I also added support for py26 support to testinstances because pykafka had py26 in its tox but the code currently isn't compatible with py26 (it uses dict comprehensions). I'm not really interested in 2.6 support but I left it in there in case someone just didn't realize it was broken.

@sontek
Copy link
Contributor Author

sontek commented Aug 20, 2015

You can see the successful py27 run:

https://travis-ci.org/Parsely/pykafka/jobs/76518663

once the testinstances stuff is merged and released we can re-run the build for py34

@emmettbutler
Copy link
Contributor

Hi @sontek, thanks for the pull request. I'll be able to take a deeper look at this tomorrow. We've already decided not to support 2.6, so the fact that it's still in tox is an error. We're very close to merging a complete overhaul of the Producer class, after which supporting python 3 will be my primary focus. I think it's important to get that PR merged first so we can update this branch to make it py3 compatible. We also need to figure out a reasonable workflow for running tests under 2.7 and 3 to make sure future code remains compatible with both, so if you have any thoughts on that, they're quite welcome.
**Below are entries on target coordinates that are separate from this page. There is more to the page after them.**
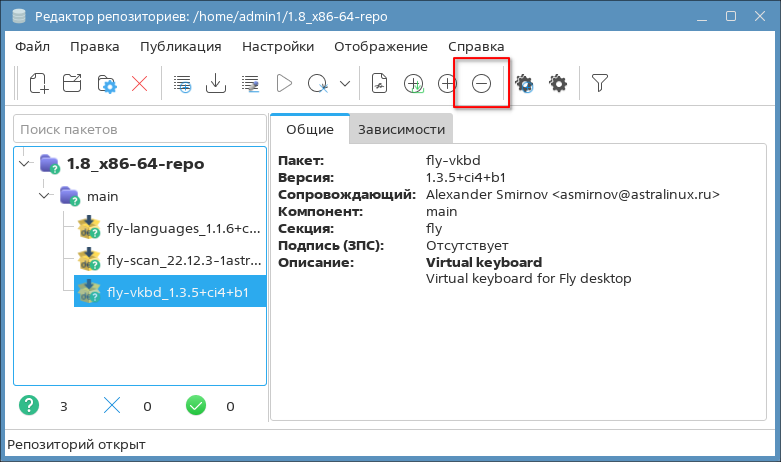This screenshot has width=781, height=462.
Task: Click the new repository document icon
Action: [38, 84]
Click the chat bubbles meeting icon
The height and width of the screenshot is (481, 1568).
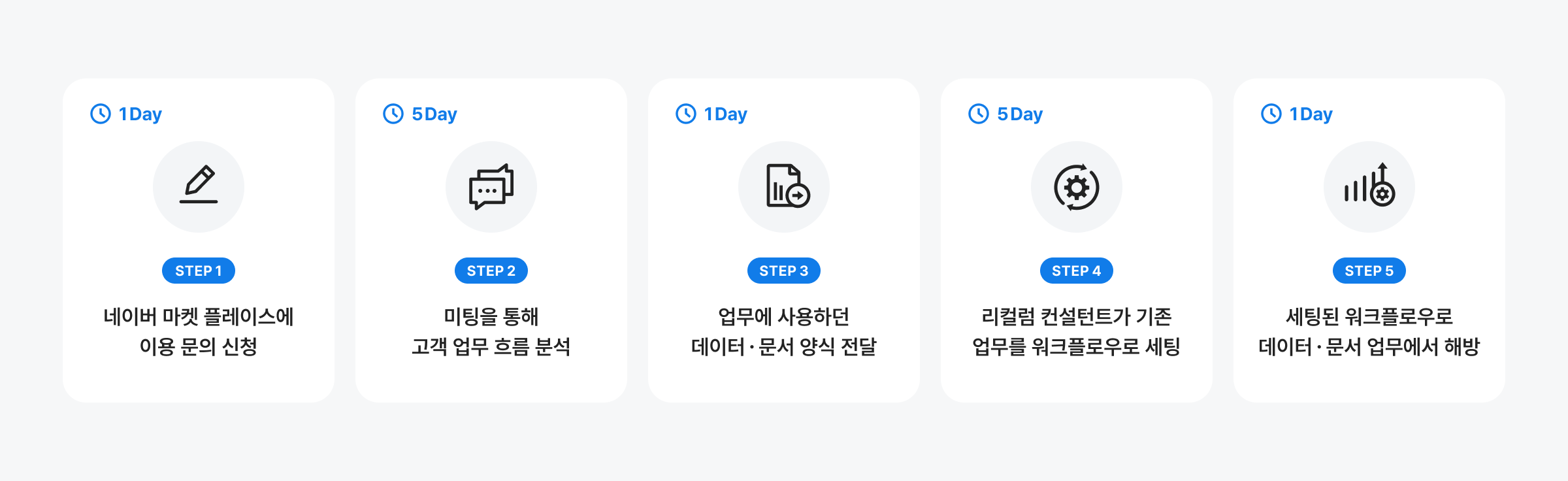pos(491,186)
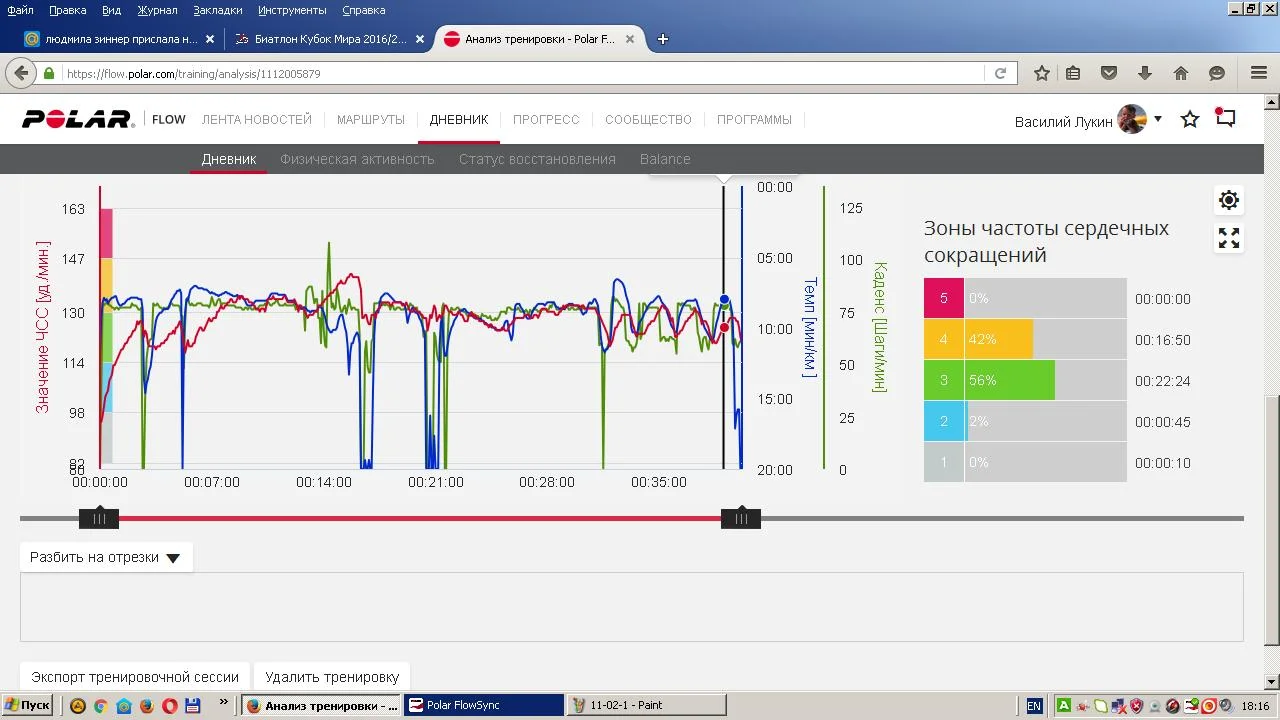Click the star favorites icon beside profile

click(x=1190, y=120)
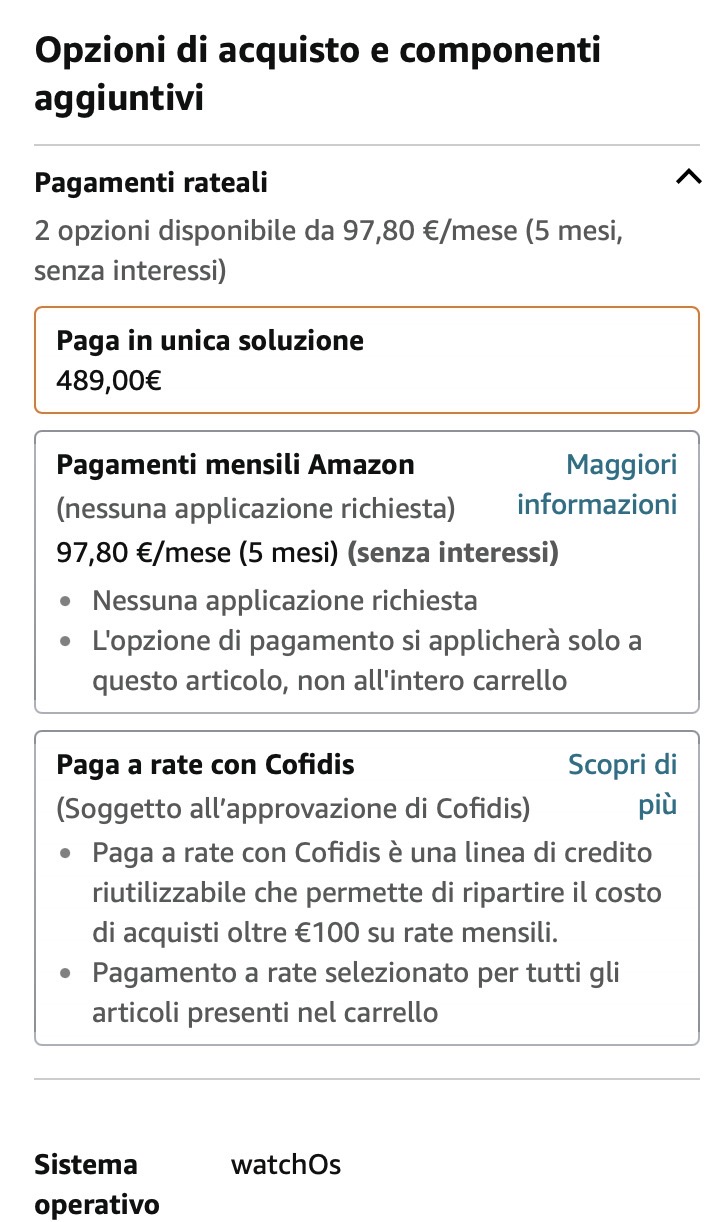Click the Pagamenti rateali section header

[151, 183]
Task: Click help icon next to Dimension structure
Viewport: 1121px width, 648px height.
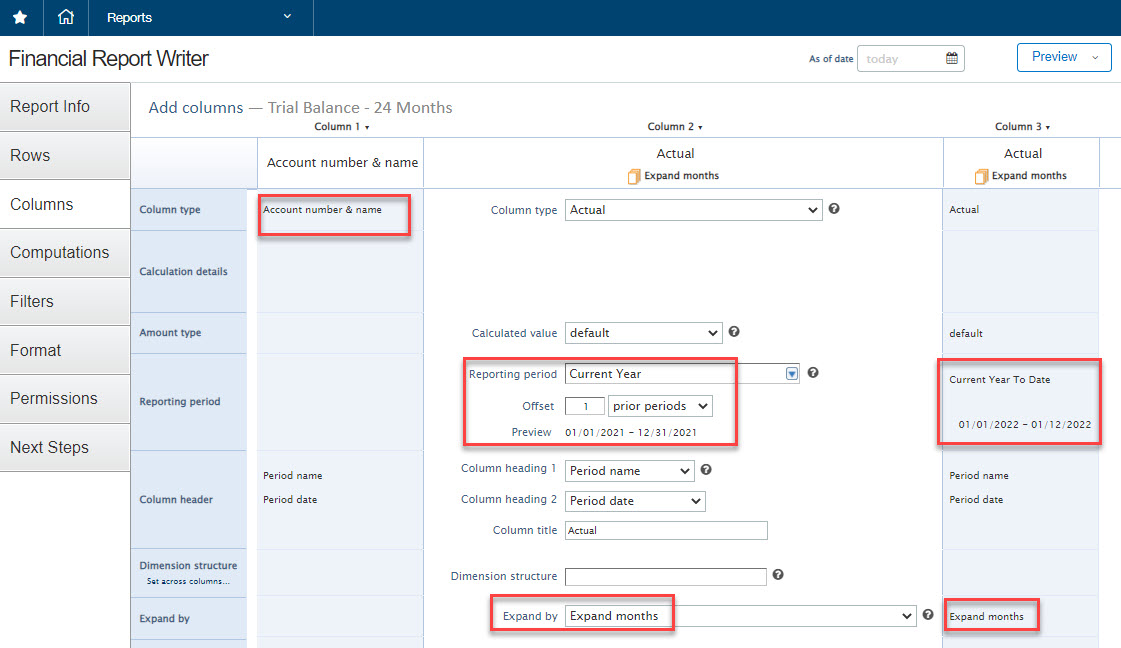Action: (x=778, y=575)
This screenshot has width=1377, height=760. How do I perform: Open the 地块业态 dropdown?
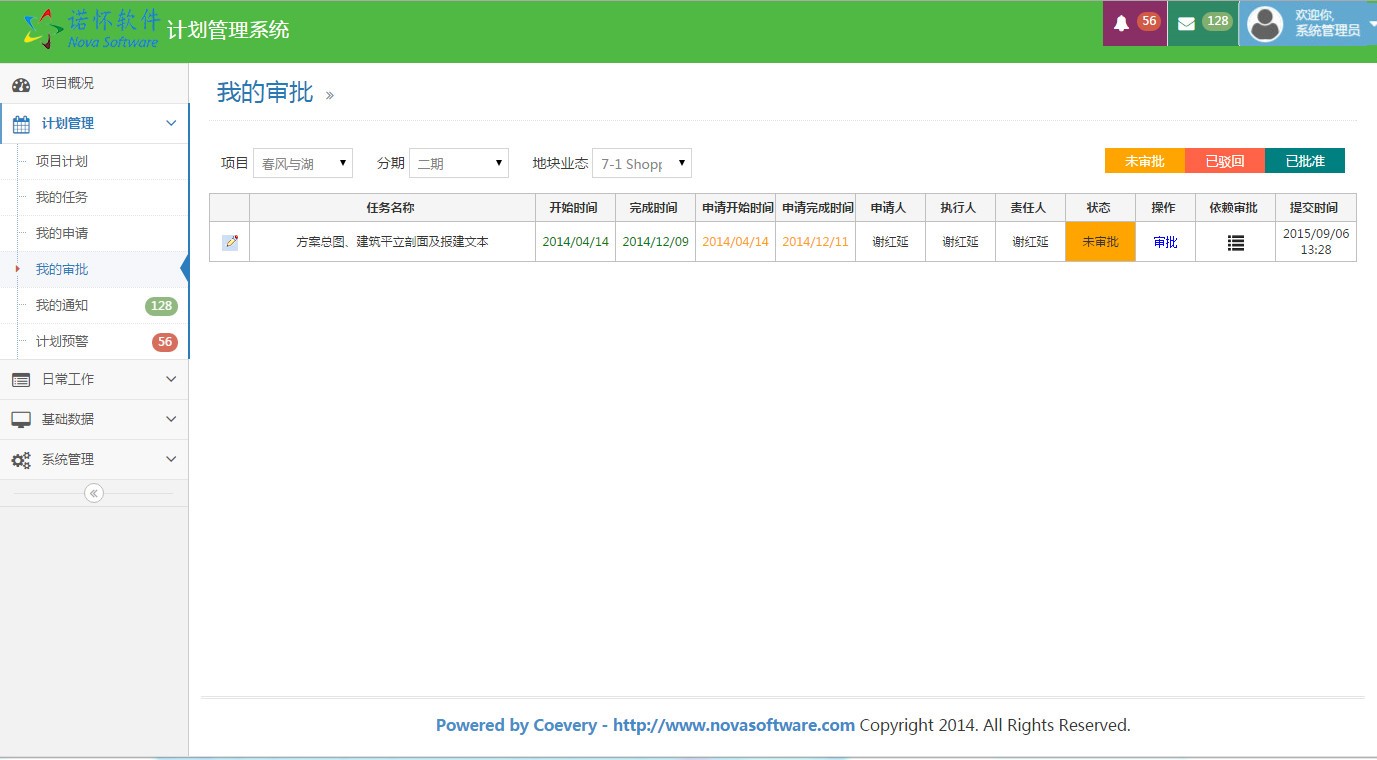click(x=641, y=163)
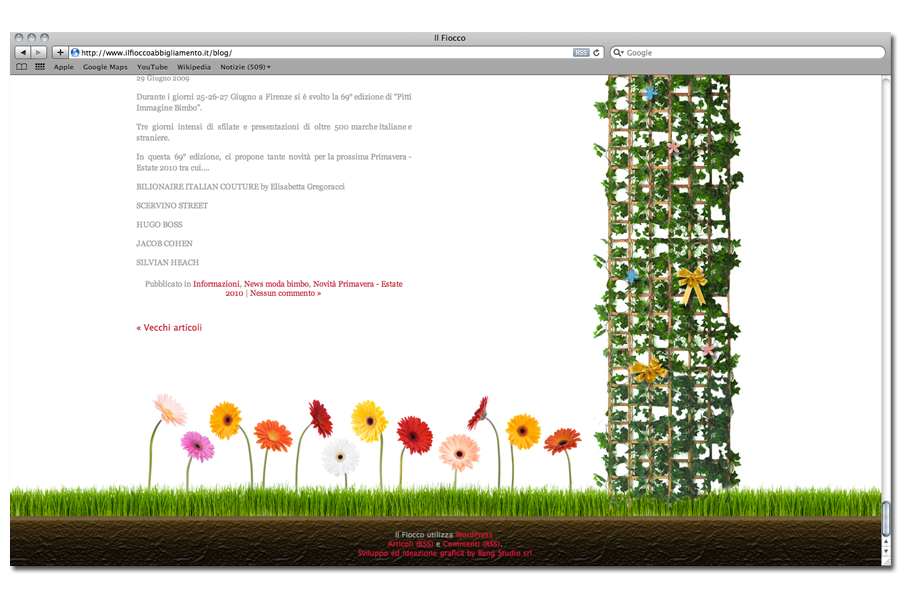The width and height of the screenshot is (901, 602).
Task: Open the search engine menu via the magnifier
Action: pyautogui.click(x=618, y=52)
@emmettbutler emmettbutler mentioned this pull request Aug 20, 2015
@emmettbutler
Copy link
Contributor

Now that #277 has been merged, this branch can be updated to make Producer compatible with python 3. @sontek, are you interested in helping out with that?

@sontek
Copy link
Contributor Author

sontek commented Aug 21, 2015

@emmett9001 Yeah, I'll fix it up

@vortec
Copy link
Contributor

vortec commented Aug 26, 2015

Thanks @sontek for your work!

@sontek
Copy link
Contributor Author

sontek commented Aug 27, 2015

@vortec @emmett9001 Just pushed the fix that fixes everything from that latest big merge. Its back down to just the same test failure on gzip as it was having before. So its pretty close to being ready

@sontek
Copy link
Contributor Author

sontek commented Aug 27, 2015

tests/pykafka/test_protocol.py::TestFetchAPI::test_gzip_decompression FAILED

Thats the only failure I'm seeing

@yungchin
Copy link
Contributor

Wow - that's a massive amount of work, kudos!!
Only had a brief look at the failing test just yet - I think it might be that msg needs to be bytes, not str?

@sontek
Copy link
Contributor Author

sontek commented Aug 27, 2015

@yungchin Yeah but I built everything else to support not passing bytes and having it just figure it out, thats the one test that fails with those checks in place. Switching it to bytes fixes it but I feel like we shouldn't have to =)

@emmettbutler
Copy link
Contributor

@yungchin @sontek how are you running the tests under multiple python interpreters? tox fails for me once it tries to install python-snappy under 3.4. Ever run into this? https://gist.github.com/emmett9001/ac5dae34fc6239f4dafd

@sontek
Copy link
Contributor Author

sontek commented Aug 27, 2015

@emmett9001 I'm just running tox -e py34 whats the error you are getting with snappy?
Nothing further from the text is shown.